Hydorn completes ONR Summer Faculty Research Program

Debra Hydorn, professor of mathematics, participated in a 10-week research project at the Naval Surface Warfare Center Dahlgren Division.  She investigated the use of the R BACCO package to implement the Bayesian Calibration of Computer Code Output.  The research was conducted on the Dahlgren base between June 1 and August 7, 2015.

Taking on Twitter

Is it a human or a Twitter bot?

Researchers from the University of Mary Washington and the Naval Surface Warfare Center want to know for sure.

UMW computer science majors Bryan Holster and Chris Zimmerman, under the guidance of Professor Stephen Davies, have teamed with scientists at the center’s Dahlgren division to get to the bottom of this sometimes perplexing social media mystery. The partnership is one of several ongoing collaborations between the University and the Naval Surface Warfare Center.

Taking on Twitter

UMW students team with Dahlgren scientists to conduct research.

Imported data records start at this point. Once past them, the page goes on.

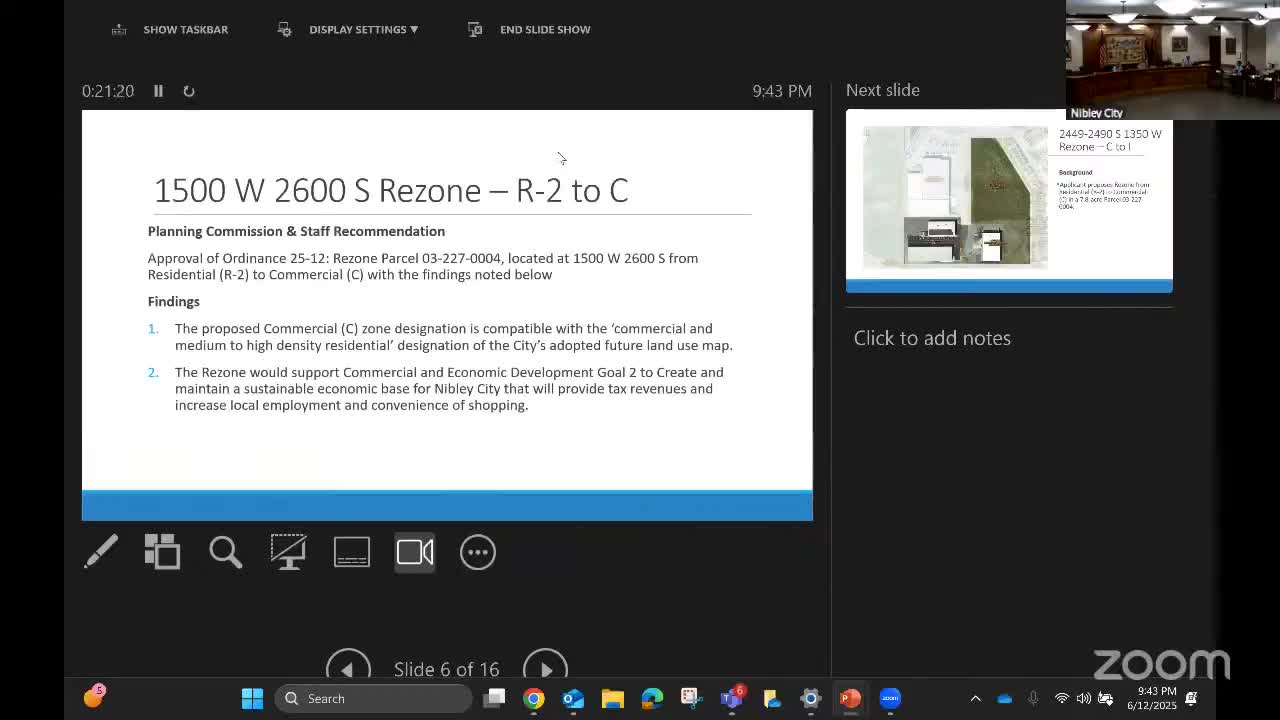1280x720 pixels.
Task: Advance to the next slide
Action: point(545,668)
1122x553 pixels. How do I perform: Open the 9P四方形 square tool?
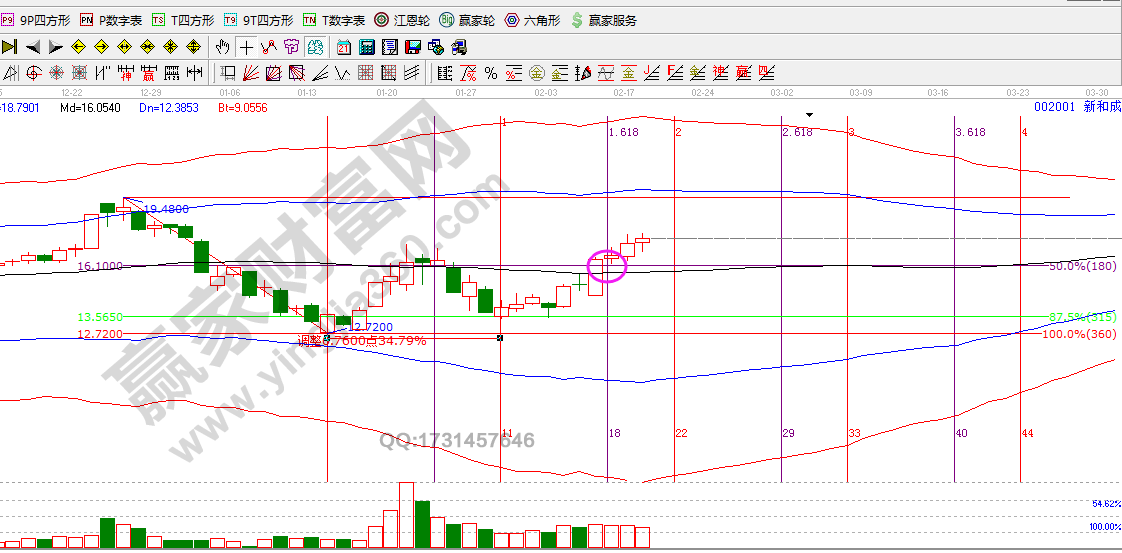pos(37,20)
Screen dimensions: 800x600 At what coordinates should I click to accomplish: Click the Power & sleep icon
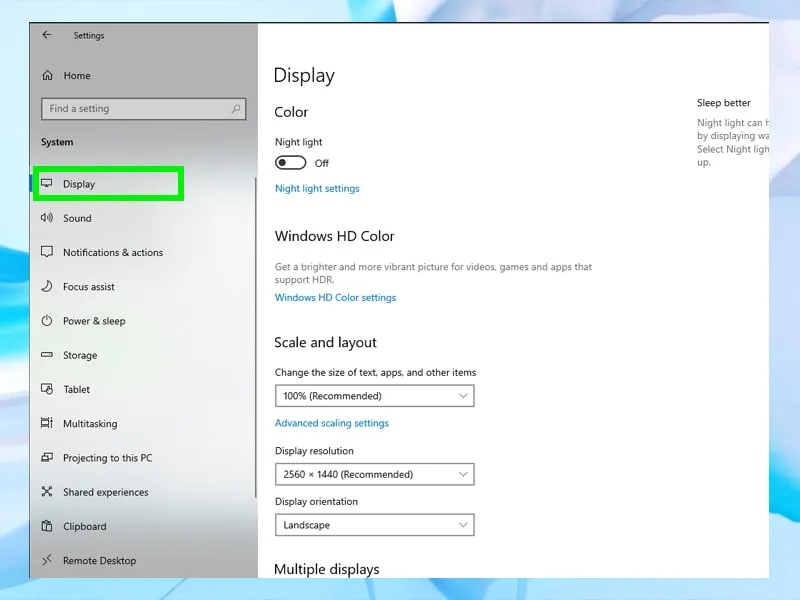tap(47, 321)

Hydorn to Serve as Leadership Mentor

Debra Hydorn, Professor of Mathematics, was selected to serve as a leadership mentor at the AAC&U/Project Kaleidoscope Summer Leadership Institute. As a mentor she will help participating science faculty develop their leadership plans for projects aimed at transforming undergraduate STEM education. The institute will take place at Pendle Hill, a  conference center near Philadelphia, Pennsylvania, July 18-23. To learn more about this and other institutes offered by AAC&U see http://www.aacu.org/summerinstitutes/index.cfm.

Professors Elected Co-Chairs of AAC&U PKAL D.C. Regional Network

Suzanne Sumner

Suzanne Sumner

Debra Hydorn

Debra Hydorn

Professors Debra Hydorn and Suzanne Sumner (mathematics) were elected co-chairs of the new  D.C. regional network of the American Association’s Project Kaleidoscope (PKAL). Hydorn and Sumner are both members of PKAL’s Faculty for the 21st Century (F21) Network. The goals for the network are to continue the work of PKAL toward improving STEM education for all students and providing faculty development and leadership opportunities for STEM educators.  The D.C. regional network is planning on holding two meetings each year. The first meeting is planned for Fall 2104 in the D.C. area. The second meeting will be held at JMU in the spring of 2015.

UMW Students and Faculty Collaborate with Dahlgren Researchers

Eight University of Mary Washington students have received hands-on guidance this semester from mentors at the Naval Surface Warfare Center at Dahlgren. The students shared the results of their undergraduate research projects during poster presentations on Wednesday, April 30 at UMW’s Dahlgren campus. UMW professors Debra Hydorn, Melody Denhere and Stephen Davies collaborated with the students and mentors on four projects:
  • Statistical modeling and analysis of counts in time – using social network data, students Kim Hildebrand and Candice Benshaw analyzed the number of Twitter messages sent within a county in the U.S. during a given hour.
  • Simulation of a social network graph – students Cody Reibsome and Benjamin Blalock established a model of the collection of individuals that a member follows and the collection of individuals who are followers on Twitter.
  • String edit distance for micro-blogging text – in order to follow trends on Twitter there is a need to be able to account for misspellings. Students Jonathan Blauvelt and Anthony Bell used a distance measure to determine the similarity of tweets.
  • Citation prediction and analysis – students William Etcho and Josiah Neuberger explored methodologies for predicting the number of citations a paper or patent receives or for identifying emerging technologies.